A Little Frightening

Amazon reads your Kindle Highlights

Charming.  I have nothing to hide, and most readers would find nothing worth noting in the highlights I make from books.  Moreover, I have the wireless off most of the time, so it seems unlikely that I am a regular contributor to this data stream.  But it is seriously disturbing to consider that someone might be reading over your shoulder. 

I suppose it's part of the license agreement that I didn't pay much attention to; however, it hardly seems conducive to business.

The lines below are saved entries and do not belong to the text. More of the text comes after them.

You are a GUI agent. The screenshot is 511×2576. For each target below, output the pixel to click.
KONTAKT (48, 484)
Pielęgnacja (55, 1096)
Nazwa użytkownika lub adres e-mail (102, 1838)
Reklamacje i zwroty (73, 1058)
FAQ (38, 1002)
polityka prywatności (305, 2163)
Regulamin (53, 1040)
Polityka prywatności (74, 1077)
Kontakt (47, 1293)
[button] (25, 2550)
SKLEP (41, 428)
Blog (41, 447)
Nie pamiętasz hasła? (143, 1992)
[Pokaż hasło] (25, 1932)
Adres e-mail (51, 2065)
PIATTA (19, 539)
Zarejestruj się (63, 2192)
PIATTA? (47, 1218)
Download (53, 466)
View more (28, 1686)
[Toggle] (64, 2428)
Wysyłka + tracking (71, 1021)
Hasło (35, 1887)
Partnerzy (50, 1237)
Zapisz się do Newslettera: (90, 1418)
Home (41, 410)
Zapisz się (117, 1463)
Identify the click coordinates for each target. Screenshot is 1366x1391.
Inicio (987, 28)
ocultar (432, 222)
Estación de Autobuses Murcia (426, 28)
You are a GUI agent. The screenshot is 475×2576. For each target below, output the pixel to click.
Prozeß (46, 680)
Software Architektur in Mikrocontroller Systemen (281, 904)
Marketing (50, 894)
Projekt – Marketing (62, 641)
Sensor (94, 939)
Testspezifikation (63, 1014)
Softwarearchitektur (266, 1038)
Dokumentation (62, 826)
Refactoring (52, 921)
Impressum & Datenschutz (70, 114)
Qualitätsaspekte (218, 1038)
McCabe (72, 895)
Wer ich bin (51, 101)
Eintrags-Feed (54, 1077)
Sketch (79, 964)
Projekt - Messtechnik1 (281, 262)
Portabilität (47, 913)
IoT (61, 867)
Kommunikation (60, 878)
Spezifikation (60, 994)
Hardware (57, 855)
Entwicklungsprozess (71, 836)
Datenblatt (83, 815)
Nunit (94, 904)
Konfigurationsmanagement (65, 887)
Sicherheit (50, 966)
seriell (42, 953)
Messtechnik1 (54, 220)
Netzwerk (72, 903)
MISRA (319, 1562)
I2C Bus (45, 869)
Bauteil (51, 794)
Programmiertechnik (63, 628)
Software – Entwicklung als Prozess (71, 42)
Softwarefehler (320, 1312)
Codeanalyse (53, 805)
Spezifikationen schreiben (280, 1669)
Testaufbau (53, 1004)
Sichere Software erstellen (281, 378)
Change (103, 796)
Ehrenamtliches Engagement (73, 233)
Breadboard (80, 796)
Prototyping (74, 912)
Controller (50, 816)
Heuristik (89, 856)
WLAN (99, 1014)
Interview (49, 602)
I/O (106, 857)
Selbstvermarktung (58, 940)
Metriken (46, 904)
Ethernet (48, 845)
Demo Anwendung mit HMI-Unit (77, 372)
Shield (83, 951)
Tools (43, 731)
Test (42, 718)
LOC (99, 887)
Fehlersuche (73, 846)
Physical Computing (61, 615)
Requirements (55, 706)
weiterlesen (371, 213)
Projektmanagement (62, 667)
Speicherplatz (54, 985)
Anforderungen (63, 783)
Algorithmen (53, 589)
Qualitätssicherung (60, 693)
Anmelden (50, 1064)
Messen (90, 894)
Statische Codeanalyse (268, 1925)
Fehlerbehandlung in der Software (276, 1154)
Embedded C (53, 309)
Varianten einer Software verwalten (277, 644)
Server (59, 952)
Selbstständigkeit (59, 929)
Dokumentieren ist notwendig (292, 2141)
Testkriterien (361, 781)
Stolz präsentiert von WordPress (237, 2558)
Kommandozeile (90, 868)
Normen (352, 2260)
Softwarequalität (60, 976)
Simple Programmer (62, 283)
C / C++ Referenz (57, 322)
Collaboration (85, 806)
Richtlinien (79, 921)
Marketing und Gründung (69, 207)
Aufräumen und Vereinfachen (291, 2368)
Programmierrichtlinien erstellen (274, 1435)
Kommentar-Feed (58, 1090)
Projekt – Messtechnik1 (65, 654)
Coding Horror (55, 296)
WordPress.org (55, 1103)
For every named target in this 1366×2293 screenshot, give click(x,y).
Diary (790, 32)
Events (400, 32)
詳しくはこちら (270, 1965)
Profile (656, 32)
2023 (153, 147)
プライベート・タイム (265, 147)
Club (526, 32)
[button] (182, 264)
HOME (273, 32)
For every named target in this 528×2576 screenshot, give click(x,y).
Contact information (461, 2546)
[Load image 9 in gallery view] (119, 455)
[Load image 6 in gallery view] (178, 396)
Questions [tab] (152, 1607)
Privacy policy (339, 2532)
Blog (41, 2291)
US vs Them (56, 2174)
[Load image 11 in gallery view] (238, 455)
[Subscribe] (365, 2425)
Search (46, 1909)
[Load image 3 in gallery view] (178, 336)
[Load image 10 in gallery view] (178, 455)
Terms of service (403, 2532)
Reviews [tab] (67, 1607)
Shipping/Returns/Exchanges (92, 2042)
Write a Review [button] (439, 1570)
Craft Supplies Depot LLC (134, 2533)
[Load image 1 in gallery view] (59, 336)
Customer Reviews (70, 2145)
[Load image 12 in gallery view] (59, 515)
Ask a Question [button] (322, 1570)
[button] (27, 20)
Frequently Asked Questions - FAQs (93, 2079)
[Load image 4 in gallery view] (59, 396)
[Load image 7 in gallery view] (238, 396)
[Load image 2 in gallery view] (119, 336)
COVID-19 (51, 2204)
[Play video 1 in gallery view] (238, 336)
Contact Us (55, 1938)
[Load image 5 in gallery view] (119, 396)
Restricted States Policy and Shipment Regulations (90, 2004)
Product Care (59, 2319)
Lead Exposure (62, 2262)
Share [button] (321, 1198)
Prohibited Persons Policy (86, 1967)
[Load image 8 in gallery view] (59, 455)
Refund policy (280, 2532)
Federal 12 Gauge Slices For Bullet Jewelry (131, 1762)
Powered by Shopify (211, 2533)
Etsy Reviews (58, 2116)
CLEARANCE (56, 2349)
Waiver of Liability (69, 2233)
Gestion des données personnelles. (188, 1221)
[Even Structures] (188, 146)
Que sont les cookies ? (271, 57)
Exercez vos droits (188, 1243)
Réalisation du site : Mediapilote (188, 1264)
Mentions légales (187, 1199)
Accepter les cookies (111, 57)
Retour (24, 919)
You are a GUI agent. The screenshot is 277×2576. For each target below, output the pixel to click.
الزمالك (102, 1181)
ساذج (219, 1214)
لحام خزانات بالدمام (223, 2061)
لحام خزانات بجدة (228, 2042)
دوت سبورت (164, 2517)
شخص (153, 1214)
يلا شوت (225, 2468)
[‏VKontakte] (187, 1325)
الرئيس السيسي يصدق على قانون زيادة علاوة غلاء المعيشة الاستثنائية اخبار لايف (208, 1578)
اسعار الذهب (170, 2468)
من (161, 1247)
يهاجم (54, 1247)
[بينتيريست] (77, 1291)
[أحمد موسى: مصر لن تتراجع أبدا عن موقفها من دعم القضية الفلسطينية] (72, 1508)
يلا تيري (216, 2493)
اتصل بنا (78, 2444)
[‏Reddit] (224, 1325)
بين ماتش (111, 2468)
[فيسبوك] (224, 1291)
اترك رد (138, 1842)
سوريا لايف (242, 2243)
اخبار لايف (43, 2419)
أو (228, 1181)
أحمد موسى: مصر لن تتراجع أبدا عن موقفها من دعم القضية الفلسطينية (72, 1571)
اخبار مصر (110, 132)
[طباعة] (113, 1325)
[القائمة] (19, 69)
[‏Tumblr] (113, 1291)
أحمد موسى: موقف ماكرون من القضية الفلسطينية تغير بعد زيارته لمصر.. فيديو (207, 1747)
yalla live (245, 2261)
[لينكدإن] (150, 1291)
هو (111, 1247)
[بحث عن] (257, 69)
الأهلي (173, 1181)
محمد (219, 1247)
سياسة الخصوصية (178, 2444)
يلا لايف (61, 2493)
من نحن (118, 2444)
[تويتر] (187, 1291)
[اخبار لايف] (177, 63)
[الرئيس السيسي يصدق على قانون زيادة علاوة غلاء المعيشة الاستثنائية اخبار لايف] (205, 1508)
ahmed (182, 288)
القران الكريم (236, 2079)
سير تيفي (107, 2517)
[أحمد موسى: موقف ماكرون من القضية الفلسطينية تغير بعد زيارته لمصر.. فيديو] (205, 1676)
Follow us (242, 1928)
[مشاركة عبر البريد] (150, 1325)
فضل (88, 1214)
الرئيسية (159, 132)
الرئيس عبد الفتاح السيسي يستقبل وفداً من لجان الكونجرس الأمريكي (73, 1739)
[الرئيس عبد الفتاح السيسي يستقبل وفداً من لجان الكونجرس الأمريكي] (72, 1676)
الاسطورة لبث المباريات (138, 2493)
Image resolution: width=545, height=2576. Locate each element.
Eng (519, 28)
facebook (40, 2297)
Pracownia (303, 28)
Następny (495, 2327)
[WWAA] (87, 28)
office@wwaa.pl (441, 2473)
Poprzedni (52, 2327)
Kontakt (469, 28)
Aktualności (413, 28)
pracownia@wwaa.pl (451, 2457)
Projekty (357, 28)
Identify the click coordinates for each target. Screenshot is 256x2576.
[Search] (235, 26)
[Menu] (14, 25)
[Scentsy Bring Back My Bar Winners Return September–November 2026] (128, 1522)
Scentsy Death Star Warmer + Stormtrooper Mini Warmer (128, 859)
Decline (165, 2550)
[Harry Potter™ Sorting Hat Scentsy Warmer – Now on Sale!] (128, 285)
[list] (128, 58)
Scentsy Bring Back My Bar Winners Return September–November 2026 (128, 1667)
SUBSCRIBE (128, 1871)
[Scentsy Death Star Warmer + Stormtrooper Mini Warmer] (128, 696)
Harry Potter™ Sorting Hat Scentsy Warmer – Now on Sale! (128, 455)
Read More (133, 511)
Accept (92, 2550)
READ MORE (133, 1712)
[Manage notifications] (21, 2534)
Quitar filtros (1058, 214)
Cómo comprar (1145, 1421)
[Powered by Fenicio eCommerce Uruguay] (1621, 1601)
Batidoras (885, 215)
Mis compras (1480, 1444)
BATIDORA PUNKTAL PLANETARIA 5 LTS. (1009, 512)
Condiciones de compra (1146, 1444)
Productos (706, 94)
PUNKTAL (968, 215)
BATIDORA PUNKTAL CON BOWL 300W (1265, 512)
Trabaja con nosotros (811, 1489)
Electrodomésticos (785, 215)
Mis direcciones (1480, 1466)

  1. Most people in NINETEEN EIGHTY FOUR had nothing to hide from Big Brother, but every now and then the intrusion into personal lives became a bit too much (which is an understatement), and I suspect critical observers of the Amazon over-the-shoulder snooping can find significant parallels with Orwell's vision of a world in which personal privacy was an obsolete relic. I would be less sanguine than you about being observed, and you've given me another reason to forego Kindle and similar technology. Thanks for sharing the involuntary sharing involved in owning a Kindle.

  2. I have to agree with R. T. on this.

    What I share with others, I do voluntarily. It's my decision. However, involuntary sharing bothers me. Too much of it, unfortunately, is beyond my control, but that which is still in my control shall remain so. If that means forgoing some of today's electronic gadgetry, then so be it.

    Big Brother is watching: the v-word is "stallin."

  3. Gentlemen,

    I do not think you find me at all in disagreement. It makes sense that these things are communicated because the Amazon bookshelf makes your notes available to you again. And perhaps if this is an opt-in program, it is not so bad. Additionally, if you're doing any computing "in the cloud" you are giving up some of the privacy that you choose. However, my issue is if this collection and collation is done without my knowledge or consent to these things being used.

    I suppose one can argue that an aggregator is still anonymous. But I'm sufficiently perturbed to make a point of it here, and I can readily agree with the points both of you have made.

    Thank you for taking the time to comment.



  4. Steven,

    I agree. That's my major problem also. Does the individual know that this information is being collected, stored, and used in any way?

    I have no problems if there's full disclosure, which does not appear to be the situation so often.